- GOAL 1:
Number the rows that open with the line containing "Where should I click to: Click the Attach" and close with the line containing "should pyautogui.click(x=440, y=349).", counting both of those lines and skipping any blank ones. List only these lines.

- EXCERPT:
"""

The Commission’s Gazprom decision – an environmentally relevant demonstration of the Commission’s power

The Commission’s Gazprom decision – an environmentally relevant demonstration of the Commission’s power - Global Warming Pollution Environment Smoke

Competition Commissioner Margrethe Vestager is making a name for herself as the Commissioner who really takes on the ‘big whales’ of international corporations and holds them accountable to EU competition law. After the Commission took on international tech giants like Google and Facebook under Vestager’s stewardship, the Russian energy giant Gazprom has now been added as the latest feather in the commissioner’s cap.

While the gas supplier ultimately prevented being fined, the latest developments as set out in a detailed speech by Vestager last week are a welcome development for more than one reason. This post will provide an overview of the Gazprom case and the latest developments and then discuss the broader meaning of the Commission’s decision regarding Gazprom.

The Gazprom case up until now

Gazprom is an international energy company, mainly active in the extraction, production, transport, and sale of natural gas. It holds the world’s largest natural gas reserves and has a dominant market position in several Central and Eastern European countries. While being a Public Joint Stock company, its majority owner is the Russian Government.

"""

- GOAL 2:
In the Gazprom article, rewrite the part that opens with the words containing "Competition Commissioner Margrethe" and closes with "the commissioner’s cap.", switching "stewardship" to "leadership".

- MATERIAL SUPPLIED:
"""

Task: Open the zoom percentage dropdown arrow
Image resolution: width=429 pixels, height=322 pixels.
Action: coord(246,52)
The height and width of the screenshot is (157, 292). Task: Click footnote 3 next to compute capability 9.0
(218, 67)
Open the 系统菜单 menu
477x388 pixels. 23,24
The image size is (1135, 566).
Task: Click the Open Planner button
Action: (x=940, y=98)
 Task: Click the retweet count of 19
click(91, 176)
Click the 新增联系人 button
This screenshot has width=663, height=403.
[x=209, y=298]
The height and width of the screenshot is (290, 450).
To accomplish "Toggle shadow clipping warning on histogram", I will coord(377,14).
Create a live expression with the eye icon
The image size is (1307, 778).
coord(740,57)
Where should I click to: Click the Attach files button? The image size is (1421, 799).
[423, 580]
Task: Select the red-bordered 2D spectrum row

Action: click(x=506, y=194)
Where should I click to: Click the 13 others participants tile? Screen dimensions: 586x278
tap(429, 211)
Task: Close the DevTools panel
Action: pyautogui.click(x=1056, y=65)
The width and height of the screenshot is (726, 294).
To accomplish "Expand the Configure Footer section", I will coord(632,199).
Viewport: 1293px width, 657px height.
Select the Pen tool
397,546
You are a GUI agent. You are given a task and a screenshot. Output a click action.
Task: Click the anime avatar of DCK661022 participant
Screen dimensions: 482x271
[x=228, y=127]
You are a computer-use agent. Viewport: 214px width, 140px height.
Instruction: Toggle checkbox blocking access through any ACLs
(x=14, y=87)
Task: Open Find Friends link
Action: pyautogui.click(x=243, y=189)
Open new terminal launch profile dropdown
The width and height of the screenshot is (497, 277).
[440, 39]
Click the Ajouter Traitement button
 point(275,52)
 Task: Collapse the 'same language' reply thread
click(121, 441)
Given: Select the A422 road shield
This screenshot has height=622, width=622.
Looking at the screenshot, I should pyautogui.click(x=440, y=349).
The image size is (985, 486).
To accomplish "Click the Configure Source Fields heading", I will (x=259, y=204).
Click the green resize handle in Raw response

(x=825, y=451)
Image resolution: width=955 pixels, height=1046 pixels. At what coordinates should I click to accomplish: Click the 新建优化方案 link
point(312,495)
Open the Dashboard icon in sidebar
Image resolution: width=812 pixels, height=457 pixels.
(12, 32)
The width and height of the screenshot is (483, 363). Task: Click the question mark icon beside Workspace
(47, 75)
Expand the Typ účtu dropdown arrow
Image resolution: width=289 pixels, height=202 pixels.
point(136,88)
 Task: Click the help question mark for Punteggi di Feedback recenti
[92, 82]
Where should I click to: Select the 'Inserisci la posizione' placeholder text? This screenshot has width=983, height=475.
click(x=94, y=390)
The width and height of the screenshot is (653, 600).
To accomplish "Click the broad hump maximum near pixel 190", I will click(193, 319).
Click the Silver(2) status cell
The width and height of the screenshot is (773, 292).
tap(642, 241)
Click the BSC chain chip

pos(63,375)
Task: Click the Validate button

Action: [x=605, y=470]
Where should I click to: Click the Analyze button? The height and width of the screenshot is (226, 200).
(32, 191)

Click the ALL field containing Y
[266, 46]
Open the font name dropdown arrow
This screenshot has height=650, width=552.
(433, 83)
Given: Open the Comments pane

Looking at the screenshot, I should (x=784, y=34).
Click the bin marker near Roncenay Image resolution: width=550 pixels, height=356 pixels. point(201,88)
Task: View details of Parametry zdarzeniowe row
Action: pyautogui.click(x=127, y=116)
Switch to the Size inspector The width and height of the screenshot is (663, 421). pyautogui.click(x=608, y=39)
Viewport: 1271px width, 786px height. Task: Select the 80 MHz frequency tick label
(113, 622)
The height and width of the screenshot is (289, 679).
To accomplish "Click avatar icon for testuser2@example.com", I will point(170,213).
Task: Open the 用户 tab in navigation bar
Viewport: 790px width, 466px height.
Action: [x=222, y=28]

"""

- WRITTEN RESPONSE 1:
1. Where should I click to: Click the Attach files button? The image size is (1421, 799).
2. [423, 580]
3. Task: Select the red-bordered 2D spectrum row
4. Action: click(x=506, y=194)
5. Where should I click to: Click the 13 others participants tile? Screen dimensions: 586x278
6. tap(429, 211)
7. Task: Close the DevTools panel
8. Action: pyautogui.click(x=1056, y=65)
9. The width and height of the screenshot is (726, 294).
10. To accomplish "Expand the Configure Footer section", I will coord(632,199).
11. Viewport: 1293px width, 657px height.
12. Select the Pen tool
13. 397,546
14. You are a GUI agent. You are given a task and a screenshot. Output a click action.
15. Task: Click the anime avatar of DCK661022 participant
16. Screen dimensions: 482x271
17. [x=228, y=127]
18. You are a computer-use agent. Viewport: 214px width, 140px height.
19. Instruction: Toggle checkbox blocking access through any ACLs
20. (x=14, y=87)
21. Task: Open Find Friends link
22. Action: pyautogui.click(x=243, y=189)
23. Open new terminal launch profile dropdown
24. The width and height of the screenshot is (497, 277).
25. [440, 39]
26. Click the Ajouter Traitement button
27.  point(275,52)
28.  Task: Collapse the 'same language' reply thread
29. click(121, 441)
30. Given: Select the A422 road shield
31. This screenshot has height=622, width=622.
32. Looking at the screenshot, I should pyautogui.click(x=440, y=349).

- WRITTEN RESPONSE 2:
Competition Commissioner Margrethe Vestager is making a name for herself as the Commissioner who really takes on the ‘big whales’ of international corporations and holds them accountable to EU competition law. After the Commission took on international tech giants like Google and Facebook under Vestager’s leadership, the Russian energy giant Gazprom has now been added as the latest feather in the commissioner’s cap.